*Required work:*
From the top of the records below, return each line exactly, ending with the line that contains "Юрьев-Польский (86, 809)".
::::
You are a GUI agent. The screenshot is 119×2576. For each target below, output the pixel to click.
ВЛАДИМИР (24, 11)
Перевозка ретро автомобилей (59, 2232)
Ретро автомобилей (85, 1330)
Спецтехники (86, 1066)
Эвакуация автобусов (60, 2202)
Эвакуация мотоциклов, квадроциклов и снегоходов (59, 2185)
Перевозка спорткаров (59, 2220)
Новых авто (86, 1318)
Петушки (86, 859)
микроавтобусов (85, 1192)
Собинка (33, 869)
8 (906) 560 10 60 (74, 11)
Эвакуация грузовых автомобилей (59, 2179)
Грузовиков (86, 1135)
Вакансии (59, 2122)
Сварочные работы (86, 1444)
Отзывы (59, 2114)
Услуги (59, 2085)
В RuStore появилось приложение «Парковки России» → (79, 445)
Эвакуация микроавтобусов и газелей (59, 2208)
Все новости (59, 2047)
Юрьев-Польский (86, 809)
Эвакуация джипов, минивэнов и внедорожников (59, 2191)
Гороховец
::::
*Response to this exercise:*
You are a GUI agent. The screenshot is 119×2576. For each target below, output the pixel to click.
ВЛАДИМИР (24, 11)
Перевозка ретро автомобилей (59, 2232)
Ретро автомобилей (85, 1330)
Спецтехники (86, 1066)
Эвакуация автобусов (60, 2202)
Эвакуация мотоциклов, квадроциклов и снегоходов (59, 2185)
Перевозка спорткаров (59, 2220)
Новых авто (86, 1318)
Петушки (86, 859)
микроавтобусов (85, 1192)
Собинка (33, 869)
8 (906) 560 10 60 (74, 11)
Эвакуация грузовых автомобилей (59, 2179)
Грузовиков (86, 1135)
Вакансии (59, 2122)
Сварочные работы (86, 1444)
Отзывы (59, 2114)
Услуги (59, 2085)
В RuStore появилось приложение «Парковки России» → (79, 445)
Эвакуация микроавтобусов и газелей (59, 2208)
Все новости (59, 2047)
Юрьев-Польский (86, 809)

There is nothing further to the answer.